FDP-Bundesratskandidaten auf Stippvisite in Zug

Der Staatsmann, die Dialogfrau und der Charmeur

Die Drei im Zuger Parkhotel: Ignazio Cassis (links), Isabelle Moret und Pierre Maudet.

(Bild: woz)

Eigentlich ist es die Bundesversammlung in Bern, die darüber befindet, wer den zurücktretenden Bundesrat Didier Burkhalter ersetzt. Der exklusive Auftritt der Freisinnigen Ignazio Cassis, Isabelle Moret und Pierre Maudet in Zug hatte deshalb etwas von einem politischen Schaulaufen. Ein unterhaltsamer Event, der Unterschiede deutlich machte.

Man wähnte sich im Zuger Parkhotel wie auf einer spätsommerlichen Cocktail-Party, so beschwingt und leicht waren die Begegnungen der Gäste. Küsschen hier, Küsschen da. Alle schienen bester Dinge zu sein. Anstatt der Cocktails in der Hotellobby und später im Saal wurden politische Kandidaten und -innen der Extraklasse serviert. Ganz exklusiv.

In Zug – wie auch in Basel und Fribourg – präsentierten sich jene drei Freisinnigen, die den überraschend zurückgetretenen Didier Burkhalter als Bundesrat ersetzen sollen und sich deshalb am 20. September zur Wahl im Parlament stellen.

Modisch bewusst

Das Trio Pierre Maudet, Isabelle Moret und Ignazio Cassis bewies bei diesem politischen Schaulaufen schon rein äusserlich sehr unterschiedliche Konturen. Der 56-jährige Tessiner zeigte sich modisch im hellen Sommeranzug mit hellbraunen Halbschuhen.

Die 46-Jährige Moret aus dem Kanton Waadt wusste ihrerseits durch ihr edles, rotes Lederjäckchen und ihr irgendwie tiefsinnig wirkendes, dunkelblaues Baumwollkleid zu gefallen.
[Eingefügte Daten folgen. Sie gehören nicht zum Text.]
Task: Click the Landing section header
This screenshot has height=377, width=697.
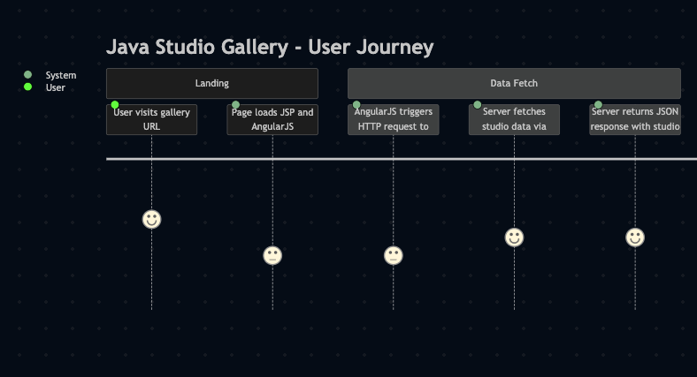Action: tap(212, 83)
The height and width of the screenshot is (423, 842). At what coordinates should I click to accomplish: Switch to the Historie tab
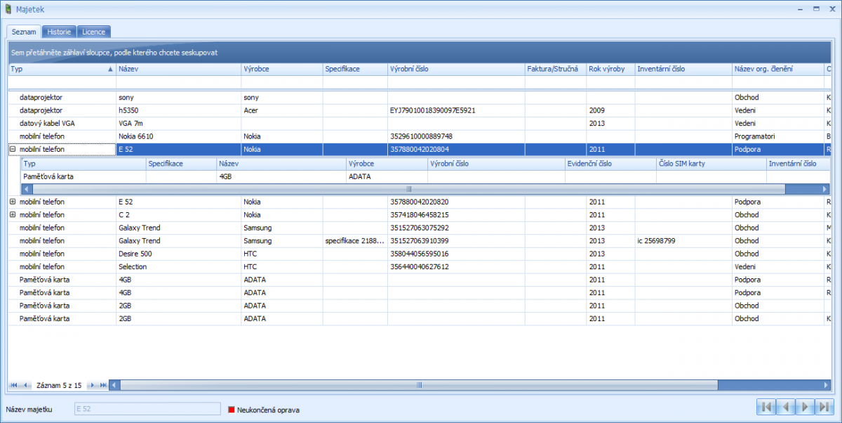pyautogui.click(x=59, y=32)
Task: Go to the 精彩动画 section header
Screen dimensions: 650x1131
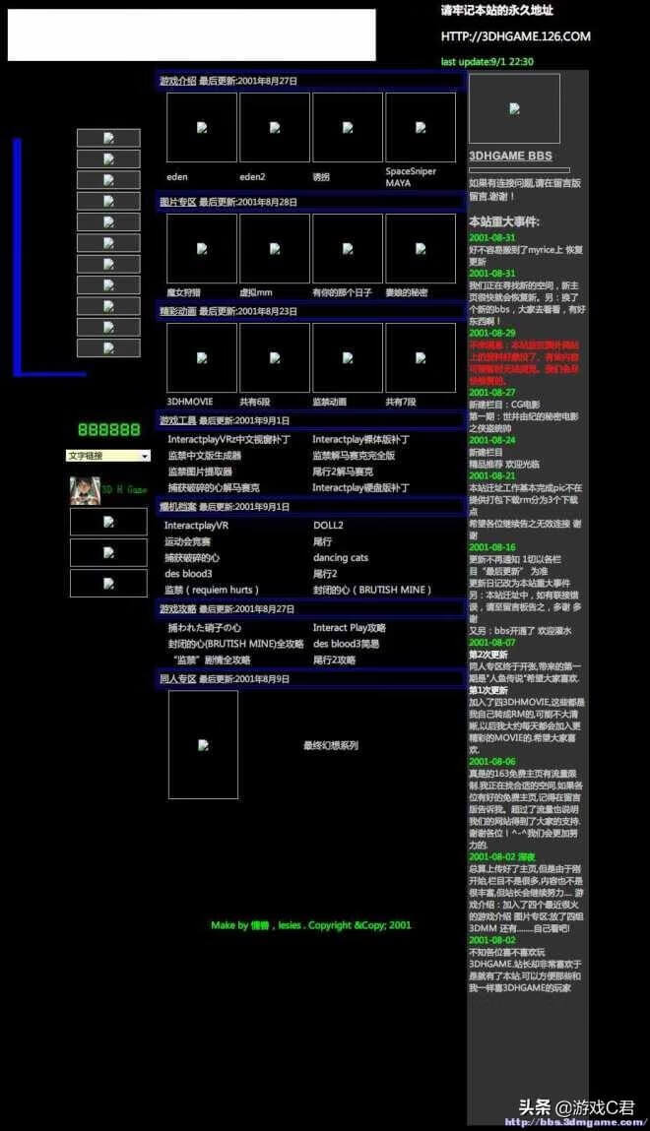Action: [177, 311]
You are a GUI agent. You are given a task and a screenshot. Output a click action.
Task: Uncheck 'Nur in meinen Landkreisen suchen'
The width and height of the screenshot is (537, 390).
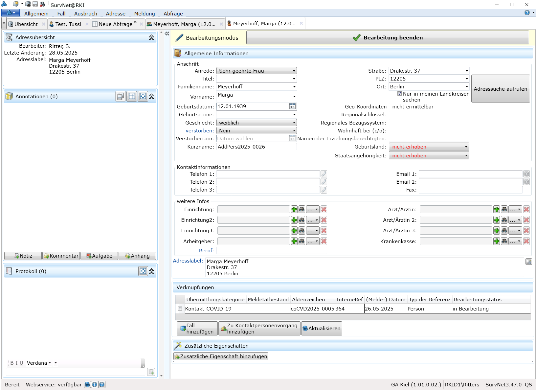tap(399, 94)
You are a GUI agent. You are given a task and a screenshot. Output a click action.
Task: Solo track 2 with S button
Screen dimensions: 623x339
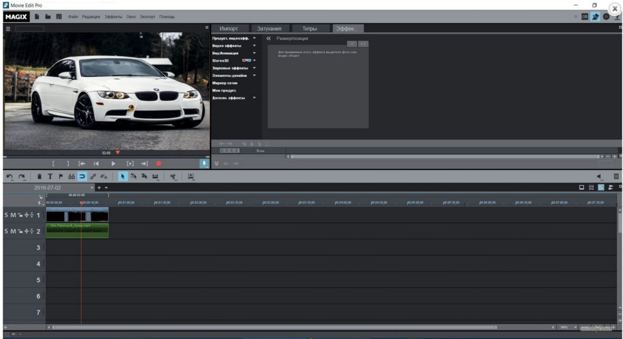pos(6,231)
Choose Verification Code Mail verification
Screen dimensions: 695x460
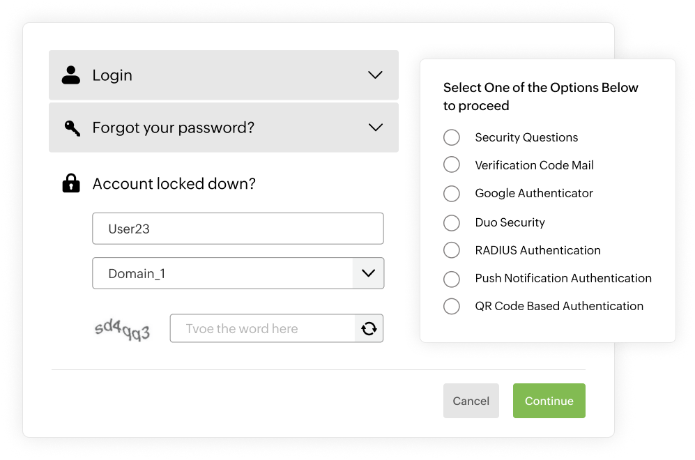point(451,165)
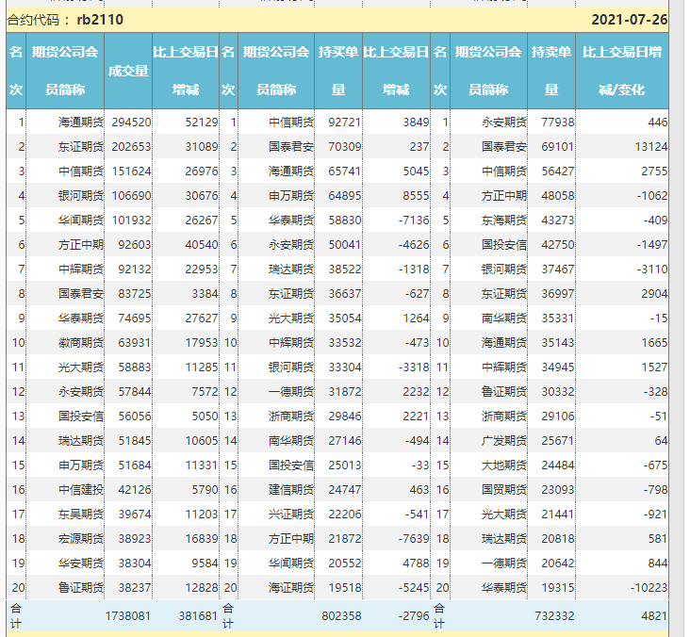Screen dimensions: 690x637
Task: Click the 比上交易日增减/变化 column header
Action: coord(622,72)
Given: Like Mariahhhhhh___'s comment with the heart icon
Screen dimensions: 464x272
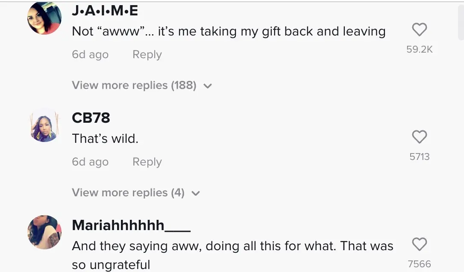Looking at the screenshot, I should (x=419, y=244).
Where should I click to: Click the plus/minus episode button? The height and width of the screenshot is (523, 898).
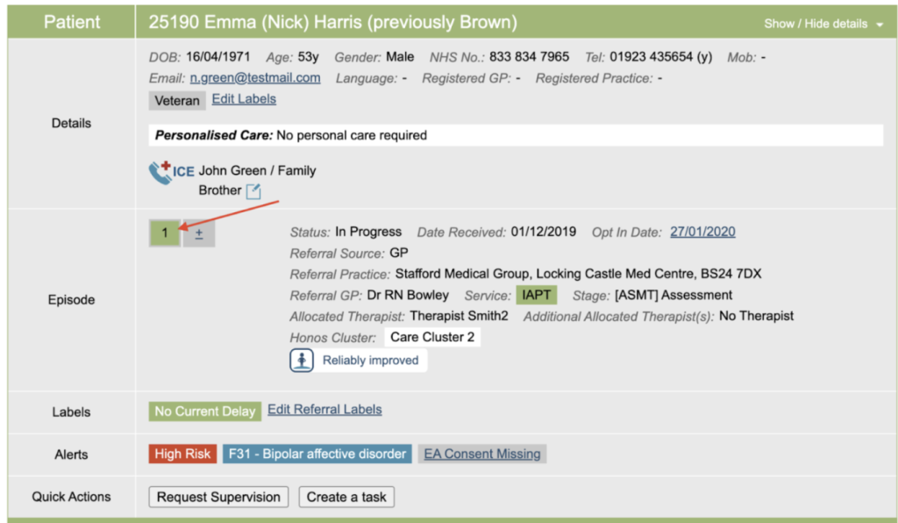(x=199, y=233)
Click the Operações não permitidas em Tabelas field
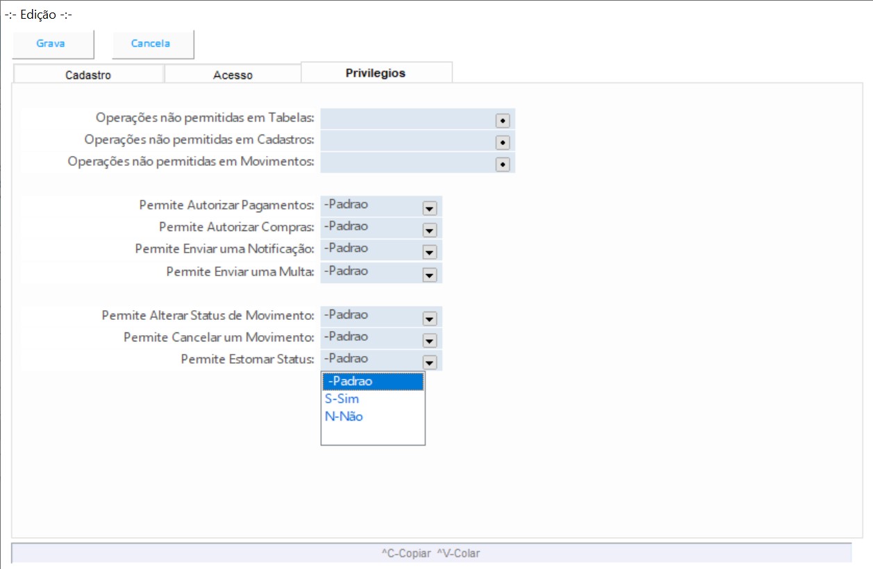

Der 39-jährige Maudet, der aufgrund seiner Grösse nicht zu übersehende Jungspund aus Genf, sah dagegen so aus, als ob er gerade einer Regierungsssitzung entflohen sei – so gesprächig, stressbefreit und jovial kam er rüber.
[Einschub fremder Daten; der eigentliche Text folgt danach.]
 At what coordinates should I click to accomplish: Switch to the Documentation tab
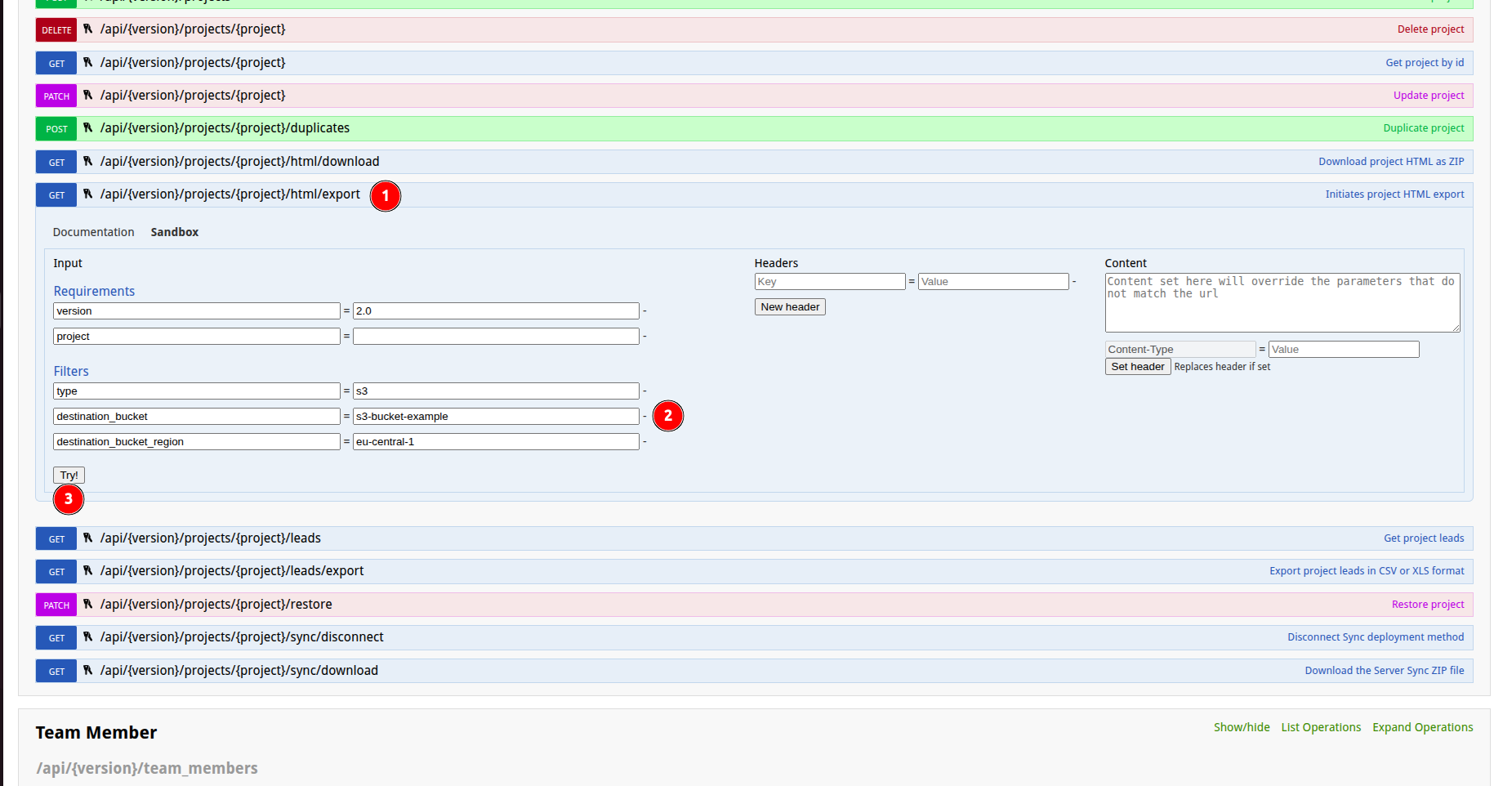(93, 232)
«Frau und Mutter zu sein ist eine Lebenserfahrung.»

Isabelle Moret, FDP-Nationalrätin

Überrascht war man dann aber vor allem, dass die blonde Juristin und Nationalrätin überhaupt nicht auf ihren Frauenbonus pocht. «Frau und Mutter zu sein, ist eine Lebenserfahrung», stellte sie klar. In der Politik komme es auf Kompetenzen und Fähigkeiten an. Darüberhinaus sei sie sehr «dialog- und kompromissfähig».
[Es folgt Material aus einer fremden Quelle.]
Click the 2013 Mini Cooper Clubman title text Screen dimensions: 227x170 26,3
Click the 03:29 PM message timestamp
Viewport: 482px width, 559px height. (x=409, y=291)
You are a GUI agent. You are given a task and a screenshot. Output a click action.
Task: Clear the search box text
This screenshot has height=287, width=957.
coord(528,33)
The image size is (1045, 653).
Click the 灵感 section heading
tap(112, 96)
Ist dies aber vielleicht der Grund, warum FDP-Frauen Schwierigkeiten haben, sich gegen ihre männlichen Kollegen durchzusetzen, wenn es um den Bundesrat geht? «Es wird schwer werden», räumte Moret denn selbst ein.

«Ich fühle mich hier in Zug wie zuhause in Genf – beide Kantone sind schliesslich Geberkantone im NFA.»

Pierre Maudet, Genfer FDP-Staatsrat

Was ihren Genfer Parteikollegen anbelangt, wurde sofort klar, dass er – o là là! – ein Meister des Worts ist. «Ich fühle mich hier in Zug wie zuhause in Genf – beide Kantone sind schliesslich Geberkantone im NFA.» Sagte es und schon hatte er die Lacher im dicht gedrängten Publikum auf seiner Seite.

Als ihn die Moderatorin Nadine Jürgensen dann auch noch mit Monsieur le Président aus «Fronkreisch» verglich, sprich: mit Emmanuel Macron, war klar: Der Sicherheits- und Wirtschaftsdirektor aus Genf hat den welschen Charmeur perfekt drauf. Den Charmeur mit Esprit. Aber reicht das für einen Bundesratssitz?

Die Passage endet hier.